**WHAT THE TASK ASKS:** The whole listing is to be returned exactly.

**RECORDED INFORMATION:**

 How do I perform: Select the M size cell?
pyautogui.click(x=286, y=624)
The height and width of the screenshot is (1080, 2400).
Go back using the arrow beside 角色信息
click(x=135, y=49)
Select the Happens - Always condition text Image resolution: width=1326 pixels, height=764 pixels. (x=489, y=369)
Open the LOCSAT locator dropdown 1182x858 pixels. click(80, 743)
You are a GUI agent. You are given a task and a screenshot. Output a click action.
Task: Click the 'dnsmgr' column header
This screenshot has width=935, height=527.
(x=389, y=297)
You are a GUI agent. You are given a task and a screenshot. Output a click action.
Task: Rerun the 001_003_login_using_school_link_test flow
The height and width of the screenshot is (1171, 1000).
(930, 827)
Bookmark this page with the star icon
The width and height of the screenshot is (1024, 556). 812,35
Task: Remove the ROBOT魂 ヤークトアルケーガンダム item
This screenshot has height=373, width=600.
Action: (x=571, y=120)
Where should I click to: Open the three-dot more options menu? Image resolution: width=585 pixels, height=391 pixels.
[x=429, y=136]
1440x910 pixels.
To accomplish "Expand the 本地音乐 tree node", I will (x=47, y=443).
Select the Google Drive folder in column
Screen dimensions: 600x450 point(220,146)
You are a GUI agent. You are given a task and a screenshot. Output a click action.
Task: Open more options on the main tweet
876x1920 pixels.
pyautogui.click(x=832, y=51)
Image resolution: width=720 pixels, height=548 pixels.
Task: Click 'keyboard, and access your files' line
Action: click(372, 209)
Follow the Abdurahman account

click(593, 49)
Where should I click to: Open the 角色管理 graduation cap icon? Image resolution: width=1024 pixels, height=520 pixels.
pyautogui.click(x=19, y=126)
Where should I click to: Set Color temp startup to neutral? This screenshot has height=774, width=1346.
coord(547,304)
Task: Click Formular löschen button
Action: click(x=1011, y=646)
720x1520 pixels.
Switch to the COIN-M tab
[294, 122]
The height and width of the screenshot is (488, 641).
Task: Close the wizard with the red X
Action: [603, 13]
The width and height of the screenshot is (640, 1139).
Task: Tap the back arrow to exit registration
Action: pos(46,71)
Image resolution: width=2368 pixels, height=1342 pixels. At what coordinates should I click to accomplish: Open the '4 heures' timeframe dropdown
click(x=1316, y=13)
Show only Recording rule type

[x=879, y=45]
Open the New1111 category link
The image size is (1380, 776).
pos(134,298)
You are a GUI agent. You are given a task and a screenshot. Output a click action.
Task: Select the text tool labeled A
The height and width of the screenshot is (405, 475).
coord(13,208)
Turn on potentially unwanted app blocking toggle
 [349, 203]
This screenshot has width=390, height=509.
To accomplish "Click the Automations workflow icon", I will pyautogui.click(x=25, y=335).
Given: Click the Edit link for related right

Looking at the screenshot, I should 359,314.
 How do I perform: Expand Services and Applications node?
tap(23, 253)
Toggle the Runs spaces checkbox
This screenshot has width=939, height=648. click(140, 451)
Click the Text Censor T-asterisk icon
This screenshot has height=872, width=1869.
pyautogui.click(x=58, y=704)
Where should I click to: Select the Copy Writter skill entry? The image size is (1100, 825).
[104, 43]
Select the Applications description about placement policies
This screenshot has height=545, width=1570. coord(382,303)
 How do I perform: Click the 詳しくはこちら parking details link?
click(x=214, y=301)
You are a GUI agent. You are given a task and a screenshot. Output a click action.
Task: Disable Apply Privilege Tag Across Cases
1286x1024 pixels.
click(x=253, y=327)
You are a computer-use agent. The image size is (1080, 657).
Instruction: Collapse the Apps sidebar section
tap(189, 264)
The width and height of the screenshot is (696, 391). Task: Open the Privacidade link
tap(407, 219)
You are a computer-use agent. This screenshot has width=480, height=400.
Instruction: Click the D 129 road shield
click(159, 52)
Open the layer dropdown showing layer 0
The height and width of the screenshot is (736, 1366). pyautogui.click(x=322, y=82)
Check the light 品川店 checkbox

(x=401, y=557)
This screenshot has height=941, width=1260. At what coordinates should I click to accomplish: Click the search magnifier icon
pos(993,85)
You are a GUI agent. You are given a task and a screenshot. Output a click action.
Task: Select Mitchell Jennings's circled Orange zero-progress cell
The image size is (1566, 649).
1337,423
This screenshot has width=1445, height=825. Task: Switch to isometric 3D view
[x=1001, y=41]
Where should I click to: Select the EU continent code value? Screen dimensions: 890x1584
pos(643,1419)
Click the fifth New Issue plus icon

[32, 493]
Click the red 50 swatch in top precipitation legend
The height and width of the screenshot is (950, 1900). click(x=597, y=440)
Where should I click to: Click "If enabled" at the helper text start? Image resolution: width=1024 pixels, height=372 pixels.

**RESPONSE:**
 How do I perform: Select the M size cell?
pyautogui.click(x=286, y=624)
The height and width of the screenshot is (1080, 2400).
Go back using the arrow beside 角色信息
click(x=135, y=49)
Select the Happens - Always condition text Image resolution: width=1326 pixels, height=764 pixels. (x=489, y=369)
Open the LOCSAT locator dropdown 1182x858 pixels. click(80, 743)
You are a GUI agent. You are given a task and a screenshot. Output a click action.
Task: Click the 'dnsmgr' column header
This screenshot has width=935, height=527.
(x=389, y=297)
You are a GUI agent. You are given a task and a screenshot. Output a click action.
Task: Rerun the 001_003_login_using_school_link_test flow
The height and width of the screenshot is (1171, 1000).
(930, 827)
Bookmark this page with the star icon
The width and height of the screenshot is (1024, 556). 812,35
Task: Remove the ROBOT魂 ヤークトアルケーガンダム item
This screenshot has height=373, width=600.
Action: (x=571, y=120)
Where should I click to: Open the three-dot more options menu? Image resolution: width=585 pixels, height=391 pixels.
[x=429, y=136]
1440x910 pixels.
To accomplish "Expand the 本地音乐 tree node", I will (x=47, y=443).
Select the Google Drive folder in column
Screen dimensions: 600x450 point(220,146)
You are a GUI agent. You are given a task and a screenshot. Output a click action.
Task: Open more options on the main tweet
876x1920 pixels.
pyautogui.click(x=832, y=51)
Image resolution: width=720 pixels, height=548 pixels.
Task: Click 'keyboard, and access your files' line
Action: click(372, 209)
Follow the Abdurahman account

click(593, 49)
Where should I click to: Open the 角色管理 graduation cap icon? Image resolution: width=1024 pixels, height=520 pixels.
pyautogui.click(x=19, y=126)
Where should I click to: Set Color temp startup to neutral? This screenshot has height=774, width=1346.
coord(547,304)
Task: Click Formular löschen button
Action: click(x=1011, y=646)
720x1520 pixels.
Switch to the COIN-M tab
[294, 122]
The height and width of the screenshot is (488, 641).
Task: Close the wizard with the red X
Action: [603, 13]
The width and height of the screenshot is (640, 1139).
Task: Tap the back arrow to exit registration
Action: pos(46,71)
Image resolution: width=2368 pixels, height=1342 pixels. At what coordinates should I click to accomplish: Open the '4 heures' timeframe dropdown
click(x=1316, y=13)
Show only Recording rule type

[x=879, y=45]
Open the New1111 category link
The image size is (1380, 776).
pos(134,298)
You are a GUI agent. You are given a task and a screenshot. Output a click action.
Task: Select the text tool labeled A
The height and width of the screenshot is (405, 475).
coord(13,208)
Turn on potentially unwanted app blocking toggle
 [349, 203]
This screenshot has width=390, height=509.
To accomplish "Click the Automations workflow icon", I will pyautogui.click(x=25, y=335).
Given: Click the Edit link for related right

Looking at the screenshot, I should 359,314.
 How do I perform: Expand Services and Applications node?
tap(23, 253)
Toggle the Runs spaces checkbox
This screenshot has width=939, height=648. click(140, 451)
Click the Text Censor T-asterisk icon
This screenshot has height=872, width=1869.
pyautogui.click(x=58, y=704)
Where should I click to: Select the Copy Writter skill entry? The image size is (1100, 825).
[104, 43]
Select the Applications description about placement policies
This screenshot has height=545, width=1570. coord(382,303)
 How do I perform: Click the 詳しくはこちら parking details link?
click(x=214, y=301)
You are a GUI agent. You are given a task and a screenshot. Output a click action.
Task: Disable Apply Privilege Tag Across Cases
1286x1024 pixels.
click(x=253, y=327)
You are a computer-use agent. The image size is (1080, 657).
Instruction: Collapse the Apps sidebar section
tap(189, 264)
The width and height of the screenshot is (696, 391). Task: Open the Privacidade link
tap(407, 219)
You are a computer-use agent. This screenshot has width=480, height=400.
Instruction: Click the D 129 road shield
click(159, 52)
Open the layer dropdown showing layer 0
The height and width of the screenshot is (736, 1366). pyautogui.click(x=322, y=82)
Check the light 品川店 checkbox

(x=401, y=557)
This screenshot has height=941, width=1260. At what coordinates should I click to accomplish: Click the search magnifier icon
pos(993,85)
You are a GUI agent. You are given a task and a screenshot. Output a click action.
Task: Select Mitchell Jennings's circled Orange zero-progress cell
The image size is (1566, 649).
1337,423
This screenshot has width=1445, height=825. Task: Switch to isometric 3D view
[x=1001, y=41]
Where should I click to: Select the EU continent code value? Screen dimensions: 890x1584
pos(643,1419)
Click the fifth New Issue plus icon

[32, 493]
Click the red 50 swatch in top precipitation legend
The height and width of the screenshot is (950, 1900). click(x=597, y=440)
Where should I click to: Click "If enabled" at the helper text start? Image resolution: width=1024 pixels, height=372 pixels.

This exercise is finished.